En avril 2015, le CPJ a documenté trois journalistes condamnés à la perpétuité. Ceux-ci, avec d’autres journalistes, étaient accusés de « fabriquer des images et des scènes suggérant la présence de morts et de blessés parmi les manifestants, de préparer des déclarations en langue étrangère et de les publier en dehors de l’Égypte pour insinuer que les forces de sécurité ont recouru à une force excessive et ont violé les droits de l’homme » selon l’organisation non-gouvernementale de défense des droits de l’homme Alkarama.

Le photographe de presse Mahmoud Abou Zeid, aussi appelé Shawkan, a également été emprisonné pour avoir documenté ce qu’il s’était passé à Rabia. Il a été arrêté le 14 août 2013 alors qu’il photographiait les opérations de sécurité sur la place pour l’agence Demotix. Shawkan, qui a été présenté devant un tribunal égyptien pour la première fois en mai 2016, a déclaré au juge : « Je suis en prison pour avoir fait mon travail. »

## Explorer les documents
1 - Recopiez l'extrait depuis « En avril 2015, le » jusqu'à « de l’homme Alkarama. » inclus.
2 - Les affirmations suivantes sont-elles conformes à l'extrait ? Répondez par oui ou par non en citant les mots décisifs de l'extrait. (a) Shawkan a été arrêté le 14 août 2013 alors qu'il photographiait pour l'agence Demotix. (b) Shawkan a comparu pour la première fois devant un tribunal égyptien en mai 2015. (c) En avril 2015, le CPJ a documenté trois journalistes condamnés à la perpétuité.
Appuyez-vous uniquement sur l'extrait.

## Données sources
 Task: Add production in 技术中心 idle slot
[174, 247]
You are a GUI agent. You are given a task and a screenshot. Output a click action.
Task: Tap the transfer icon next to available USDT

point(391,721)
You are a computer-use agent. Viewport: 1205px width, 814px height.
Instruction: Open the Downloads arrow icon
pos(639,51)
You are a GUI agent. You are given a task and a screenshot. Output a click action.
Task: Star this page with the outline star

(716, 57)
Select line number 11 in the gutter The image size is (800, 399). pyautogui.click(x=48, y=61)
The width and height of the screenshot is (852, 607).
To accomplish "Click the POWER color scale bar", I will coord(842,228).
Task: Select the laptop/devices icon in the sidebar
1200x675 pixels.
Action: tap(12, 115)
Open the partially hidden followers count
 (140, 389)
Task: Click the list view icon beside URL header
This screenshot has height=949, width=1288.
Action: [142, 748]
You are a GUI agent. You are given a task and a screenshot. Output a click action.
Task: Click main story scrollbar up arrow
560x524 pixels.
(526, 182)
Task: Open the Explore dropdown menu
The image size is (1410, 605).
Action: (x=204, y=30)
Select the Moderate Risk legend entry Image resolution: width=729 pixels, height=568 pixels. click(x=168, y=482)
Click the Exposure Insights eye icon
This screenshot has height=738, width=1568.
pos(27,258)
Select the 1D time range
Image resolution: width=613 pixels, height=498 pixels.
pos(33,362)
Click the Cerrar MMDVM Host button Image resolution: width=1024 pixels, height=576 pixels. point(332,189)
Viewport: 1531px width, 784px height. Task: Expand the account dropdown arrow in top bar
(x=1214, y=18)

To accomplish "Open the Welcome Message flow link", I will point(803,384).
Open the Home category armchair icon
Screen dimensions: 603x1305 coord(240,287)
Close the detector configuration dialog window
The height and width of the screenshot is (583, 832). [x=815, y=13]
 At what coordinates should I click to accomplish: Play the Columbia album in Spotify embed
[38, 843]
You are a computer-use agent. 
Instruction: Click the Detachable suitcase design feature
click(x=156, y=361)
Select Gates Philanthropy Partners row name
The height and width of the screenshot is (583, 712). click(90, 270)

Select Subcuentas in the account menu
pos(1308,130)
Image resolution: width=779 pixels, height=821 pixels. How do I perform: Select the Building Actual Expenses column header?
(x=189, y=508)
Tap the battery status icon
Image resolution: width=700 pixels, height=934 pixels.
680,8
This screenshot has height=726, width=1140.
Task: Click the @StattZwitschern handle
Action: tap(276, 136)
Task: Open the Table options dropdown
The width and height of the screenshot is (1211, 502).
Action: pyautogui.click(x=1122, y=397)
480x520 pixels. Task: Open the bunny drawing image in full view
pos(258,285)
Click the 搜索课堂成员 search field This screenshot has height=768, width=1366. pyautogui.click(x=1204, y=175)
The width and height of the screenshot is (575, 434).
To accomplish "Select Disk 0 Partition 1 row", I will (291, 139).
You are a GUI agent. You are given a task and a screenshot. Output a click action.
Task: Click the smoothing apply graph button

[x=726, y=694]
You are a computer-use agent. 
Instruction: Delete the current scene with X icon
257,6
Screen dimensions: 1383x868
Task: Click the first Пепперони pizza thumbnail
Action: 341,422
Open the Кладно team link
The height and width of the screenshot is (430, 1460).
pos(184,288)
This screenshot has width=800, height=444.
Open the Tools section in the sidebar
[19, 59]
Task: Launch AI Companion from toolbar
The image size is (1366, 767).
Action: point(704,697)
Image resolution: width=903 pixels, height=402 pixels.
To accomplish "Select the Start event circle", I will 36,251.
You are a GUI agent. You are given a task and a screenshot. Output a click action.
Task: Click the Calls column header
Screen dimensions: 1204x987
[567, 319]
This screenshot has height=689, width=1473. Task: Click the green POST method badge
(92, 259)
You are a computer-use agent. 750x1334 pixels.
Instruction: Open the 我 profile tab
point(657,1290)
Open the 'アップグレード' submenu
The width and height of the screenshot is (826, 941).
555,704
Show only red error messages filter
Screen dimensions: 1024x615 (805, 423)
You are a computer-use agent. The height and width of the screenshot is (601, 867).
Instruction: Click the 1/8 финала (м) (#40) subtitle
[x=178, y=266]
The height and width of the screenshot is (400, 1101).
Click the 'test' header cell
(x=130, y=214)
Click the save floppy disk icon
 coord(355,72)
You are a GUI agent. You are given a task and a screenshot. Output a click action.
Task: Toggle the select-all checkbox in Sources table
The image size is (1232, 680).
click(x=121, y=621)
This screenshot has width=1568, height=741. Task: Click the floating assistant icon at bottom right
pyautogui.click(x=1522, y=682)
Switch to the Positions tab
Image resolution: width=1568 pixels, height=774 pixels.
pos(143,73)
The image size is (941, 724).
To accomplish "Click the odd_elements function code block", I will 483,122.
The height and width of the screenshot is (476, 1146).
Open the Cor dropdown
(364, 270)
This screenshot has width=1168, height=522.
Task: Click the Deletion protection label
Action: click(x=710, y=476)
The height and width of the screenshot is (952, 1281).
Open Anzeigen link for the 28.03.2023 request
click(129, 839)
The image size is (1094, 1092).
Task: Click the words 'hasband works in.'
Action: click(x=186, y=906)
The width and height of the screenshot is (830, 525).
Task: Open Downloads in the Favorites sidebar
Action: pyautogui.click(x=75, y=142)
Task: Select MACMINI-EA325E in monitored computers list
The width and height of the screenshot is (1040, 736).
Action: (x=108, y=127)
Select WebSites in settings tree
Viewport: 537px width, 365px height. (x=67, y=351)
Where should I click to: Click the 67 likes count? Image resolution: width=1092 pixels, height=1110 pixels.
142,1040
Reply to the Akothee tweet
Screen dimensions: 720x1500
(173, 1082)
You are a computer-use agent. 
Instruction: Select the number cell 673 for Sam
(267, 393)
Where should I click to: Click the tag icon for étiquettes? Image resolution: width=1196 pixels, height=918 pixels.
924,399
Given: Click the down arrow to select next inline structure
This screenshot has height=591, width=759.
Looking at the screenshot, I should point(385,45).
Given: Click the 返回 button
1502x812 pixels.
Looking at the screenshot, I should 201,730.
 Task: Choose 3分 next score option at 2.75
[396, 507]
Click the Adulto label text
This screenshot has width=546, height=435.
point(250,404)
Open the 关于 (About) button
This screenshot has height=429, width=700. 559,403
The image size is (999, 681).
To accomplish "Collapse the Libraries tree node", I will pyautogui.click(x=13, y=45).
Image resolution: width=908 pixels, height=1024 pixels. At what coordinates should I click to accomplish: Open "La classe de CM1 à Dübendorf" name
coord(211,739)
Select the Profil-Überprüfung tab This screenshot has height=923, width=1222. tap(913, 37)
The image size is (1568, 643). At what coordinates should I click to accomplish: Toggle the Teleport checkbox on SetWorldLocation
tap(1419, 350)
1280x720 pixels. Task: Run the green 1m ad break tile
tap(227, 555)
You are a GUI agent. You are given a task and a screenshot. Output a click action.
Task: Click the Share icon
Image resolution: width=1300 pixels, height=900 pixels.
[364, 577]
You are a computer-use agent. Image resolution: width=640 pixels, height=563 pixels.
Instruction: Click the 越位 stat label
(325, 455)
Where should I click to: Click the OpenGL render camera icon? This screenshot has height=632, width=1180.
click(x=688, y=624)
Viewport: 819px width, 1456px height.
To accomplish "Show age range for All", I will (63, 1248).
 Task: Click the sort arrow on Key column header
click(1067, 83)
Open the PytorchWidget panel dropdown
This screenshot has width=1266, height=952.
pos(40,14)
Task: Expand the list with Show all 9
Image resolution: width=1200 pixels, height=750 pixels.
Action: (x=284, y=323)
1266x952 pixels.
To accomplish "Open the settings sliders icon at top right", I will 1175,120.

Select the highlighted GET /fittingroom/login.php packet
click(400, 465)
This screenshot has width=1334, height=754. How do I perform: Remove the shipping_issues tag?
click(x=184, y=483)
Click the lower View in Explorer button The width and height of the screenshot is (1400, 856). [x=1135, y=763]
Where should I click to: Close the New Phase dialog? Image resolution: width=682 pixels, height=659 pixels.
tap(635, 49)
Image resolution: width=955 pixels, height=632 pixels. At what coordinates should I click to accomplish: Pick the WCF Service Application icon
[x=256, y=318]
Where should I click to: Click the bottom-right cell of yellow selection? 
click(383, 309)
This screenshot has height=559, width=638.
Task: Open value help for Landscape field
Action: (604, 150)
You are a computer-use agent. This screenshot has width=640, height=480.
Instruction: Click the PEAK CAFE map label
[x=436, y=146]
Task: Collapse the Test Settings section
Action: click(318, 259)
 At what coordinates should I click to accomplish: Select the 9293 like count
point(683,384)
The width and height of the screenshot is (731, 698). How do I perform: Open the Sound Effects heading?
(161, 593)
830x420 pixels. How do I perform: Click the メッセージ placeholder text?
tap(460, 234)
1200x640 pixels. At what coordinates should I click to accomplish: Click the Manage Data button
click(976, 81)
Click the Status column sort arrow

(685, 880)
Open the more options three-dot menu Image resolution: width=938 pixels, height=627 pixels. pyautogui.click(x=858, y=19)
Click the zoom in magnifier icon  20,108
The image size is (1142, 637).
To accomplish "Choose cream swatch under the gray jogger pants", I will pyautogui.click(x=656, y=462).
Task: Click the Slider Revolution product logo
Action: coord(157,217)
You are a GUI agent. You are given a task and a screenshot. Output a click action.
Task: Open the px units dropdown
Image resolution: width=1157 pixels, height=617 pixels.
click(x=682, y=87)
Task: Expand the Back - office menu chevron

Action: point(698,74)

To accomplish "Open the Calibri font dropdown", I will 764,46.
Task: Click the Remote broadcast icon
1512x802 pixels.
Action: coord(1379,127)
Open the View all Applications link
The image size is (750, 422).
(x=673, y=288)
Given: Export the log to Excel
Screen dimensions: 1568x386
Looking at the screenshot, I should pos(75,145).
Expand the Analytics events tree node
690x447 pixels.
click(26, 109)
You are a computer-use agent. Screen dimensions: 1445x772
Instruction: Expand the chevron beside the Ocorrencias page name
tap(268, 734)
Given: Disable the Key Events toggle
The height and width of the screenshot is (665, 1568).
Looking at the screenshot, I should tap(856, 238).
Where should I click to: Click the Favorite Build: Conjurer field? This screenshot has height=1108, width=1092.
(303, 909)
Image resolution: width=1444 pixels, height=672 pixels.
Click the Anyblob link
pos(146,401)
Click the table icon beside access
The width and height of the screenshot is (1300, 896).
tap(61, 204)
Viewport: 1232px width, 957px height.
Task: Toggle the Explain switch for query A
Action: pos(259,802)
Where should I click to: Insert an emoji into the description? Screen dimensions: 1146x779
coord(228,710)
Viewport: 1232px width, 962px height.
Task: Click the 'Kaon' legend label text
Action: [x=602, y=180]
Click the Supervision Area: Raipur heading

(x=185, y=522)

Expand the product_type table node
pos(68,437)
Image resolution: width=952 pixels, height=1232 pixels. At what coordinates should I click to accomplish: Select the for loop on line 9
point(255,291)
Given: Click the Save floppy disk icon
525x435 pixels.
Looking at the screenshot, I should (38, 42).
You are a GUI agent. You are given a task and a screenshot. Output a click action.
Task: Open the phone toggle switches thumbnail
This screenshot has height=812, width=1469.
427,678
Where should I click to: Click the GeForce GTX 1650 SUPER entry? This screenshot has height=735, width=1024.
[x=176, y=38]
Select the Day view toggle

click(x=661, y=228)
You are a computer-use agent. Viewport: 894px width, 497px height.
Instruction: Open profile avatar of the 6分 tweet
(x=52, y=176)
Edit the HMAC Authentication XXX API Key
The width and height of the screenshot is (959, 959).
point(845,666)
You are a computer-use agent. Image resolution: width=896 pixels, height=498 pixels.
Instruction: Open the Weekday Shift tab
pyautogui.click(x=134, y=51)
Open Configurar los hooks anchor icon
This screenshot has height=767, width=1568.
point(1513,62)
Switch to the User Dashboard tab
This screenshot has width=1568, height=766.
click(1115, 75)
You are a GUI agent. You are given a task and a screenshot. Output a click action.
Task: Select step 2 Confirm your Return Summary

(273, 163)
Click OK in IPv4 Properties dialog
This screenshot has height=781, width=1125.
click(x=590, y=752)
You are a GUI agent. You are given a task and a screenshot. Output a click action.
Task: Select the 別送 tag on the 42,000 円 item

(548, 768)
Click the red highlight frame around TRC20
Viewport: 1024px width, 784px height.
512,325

## Réponses successives
1 -
En avril 2015, le CPJ a documenté trois journalistes condamnés à la perpétuité. Ceux-ci, avec d’autres journalistes, étaient accusés de « fabriquer des images et des scènes suggérant la présence de morts et de blessés parmi les manifestants, de préparer des déclarations en langue étrangère et de les publier en dehors de l’Égypte pour insinuer que les forces de sécurité ont recouru à une force excessive et ont violé les droits de l’homme » selon l’organisation non-gouvernementale de défense des droits de l’homme Alkarama.

2 -
(a) Oui : « Il a été arrêté le 14 août 2013 alors qu’il photographiait les opérations de sécurité sur la place pour l’agence Demotix. »
(b) Non : « présenté devant un tribunal égyptien pour la première fois en mai 2016 »
(c) Oui : « En avril 2015, le CPJ a documenté trois journalistes condamnés à la perpétuité. »